Fragmento del documento
Cada mapa tiene su uso concreto

FRANCISCO JAVIER GONZÁLEZ MATESANZ

Cualquier intento de trasladar un globo a un plano obliga a escoger qué preservar y qué sacrificar: la cartografía no presenta una única narración. La proyección de Mercator, nacida en 1569 para resolver un problema práctico —navegar siguiendo líneas de rumbo rectas—, es el ejemplo perfecto, pues conserva los ángulos localmente, pero deforma los valores de superficie, las formas y las distancias. Su mérito técnico es indiscutible; su uso como planisferio “neutro” no es correcto. Y ahí reside un debate que no es capricho académico, sino que debe responder a la pregunta: ¿Qué mundo mostramos cuando mostramos el mundo?

En el 450º aniversario de la proyección de Mercator (2019), varias instituciones revisitaron su legado con una conclusión que conviene subrayar: Mercator fue un salto intelectual para la navegación, convertir líneas de igual rumbo (loxodrómicas) en líneas rectas y hacer calculable el rumbo, pero su genio técnico no la convierte en planisferio universal. Las conmemoraciones y debates académicos coincidieron en dos lecciones claras: primera, toda proyección es una elección (y debe explicarse su propósito, su narración); segunda, el uso educativo y mediático debe migrar a proyecciones de compromiso o equivalentes (que conserven las áreas y, por tanto, los tamaños relativos de cada continente, o que introduzcan tan solo pequeños errores que hagan que, de forma relativa entre ellos, apenas sean perceptibles), reservando Mercator a la náutica y a contextos específicos. Celebrar a Mercator, en suma, no es mantenerla en todas partes, sino usar cada proyección donde mejor explica el mundo.

(Registros del conjunto de datos)
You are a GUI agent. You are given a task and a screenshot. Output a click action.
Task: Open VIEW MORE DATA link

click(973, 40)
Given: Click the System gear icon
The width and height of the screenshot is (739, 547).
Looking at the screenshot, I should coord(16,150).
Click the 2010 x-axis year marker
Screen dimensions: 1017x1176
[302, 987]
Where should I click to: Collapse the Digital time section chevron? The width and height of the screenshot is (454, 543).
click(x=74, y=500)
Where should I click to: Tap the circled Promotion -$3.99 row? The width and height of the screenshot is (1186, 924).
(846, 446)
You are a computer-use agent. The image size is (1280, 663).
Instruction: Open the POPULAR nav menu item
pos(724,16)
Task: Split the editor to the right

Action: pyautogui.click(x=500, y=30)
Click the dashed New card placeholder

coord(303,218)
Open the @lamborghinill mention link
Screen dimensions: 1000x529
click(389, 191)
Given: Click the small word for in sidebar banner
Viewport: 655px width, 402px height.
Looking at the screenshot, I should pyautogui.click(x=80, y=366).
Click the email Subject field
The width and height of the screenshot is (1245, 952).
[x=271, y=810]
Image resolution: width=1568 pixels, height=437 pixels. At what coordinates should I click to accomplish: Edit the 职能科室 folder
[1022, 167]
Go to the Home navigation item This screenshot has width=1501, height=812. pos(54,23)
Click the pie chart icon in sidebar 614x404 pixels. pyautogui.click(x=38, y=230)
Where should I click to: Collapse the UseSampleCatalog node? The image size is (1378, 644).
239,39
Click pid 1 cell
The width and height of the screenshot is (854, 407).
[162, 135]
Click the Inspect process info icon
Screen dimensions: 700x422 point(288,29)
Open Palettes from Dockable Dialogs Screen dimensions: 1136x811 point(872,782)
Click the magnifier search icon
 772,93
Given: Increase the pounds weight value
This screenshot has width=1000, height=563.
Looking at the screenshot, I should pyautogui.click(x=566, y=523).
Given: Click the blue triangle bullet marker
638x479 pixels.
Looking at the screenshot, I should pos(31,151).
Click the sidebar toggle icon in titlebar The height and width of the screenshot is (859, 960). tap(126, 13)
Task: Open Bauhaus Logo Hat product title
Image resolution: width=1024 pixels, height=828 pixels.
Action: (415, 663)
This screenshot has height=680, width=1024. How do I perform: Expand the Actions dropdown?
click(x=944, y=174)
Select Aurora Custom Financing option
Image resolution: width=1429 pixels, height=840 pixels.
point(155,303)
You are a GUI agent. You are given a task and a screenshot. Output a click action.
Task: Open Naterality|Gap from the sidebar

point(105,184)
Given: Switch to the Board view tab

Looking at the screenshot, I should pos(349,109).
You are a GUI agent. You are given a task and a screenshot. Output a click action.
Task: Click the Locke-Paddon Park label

Aplica lo leído
**1.** Según el fragmento sobre la proyección de Mercator, ¿qué conserva esa proyección?
**2.** Prosigue el fragmento sobre la proyección de Mercator a partir de su última oración.

Respuestas
**1.** Conserva los ángulos localmente.

**2.**
Durante décadas, la inercia editorial y la comodidad técnica mantuvieron a Mercator en aulas, atlas y medios. Pero la pregunta correcta no es “¿cuál es la mejor proyección?”, sino “¿para qué queremos el mapa?”. Si el objetivo es trazar rumbos o seguir rutas por vías de comunicación en un entorno local, Mercator funciona. Si es comparar superficies, distancias o formas, no: el crecimiento de la escala hacia los polos agranda exageradamente a Groenlandia o Europa, produciendo una narrativa visual que muchos lectores interpretan, comprensiblemente, como jerarquía geográfica. Las alternativas existen y no son nuevas. Para planisferios generales, la comunidad cartográfica se ha decantado por proyecciones de compromiso, con baja distorsión global: Winkel Tripel es hoy estándar en atlas y divulgación, y Robinson mantiene su vigencia por equilibrio visual y tradición didáctica. Cuando lo que importa es el tamaño relativo, aunque no se conserven formas ni distancias, como en población, clima o biodiversidad, se pueden usar proyecciones equivalentes, que únicamente conservan el valor del área aunque esté deformada: Equal Earth, Mollweide, Eckert IV.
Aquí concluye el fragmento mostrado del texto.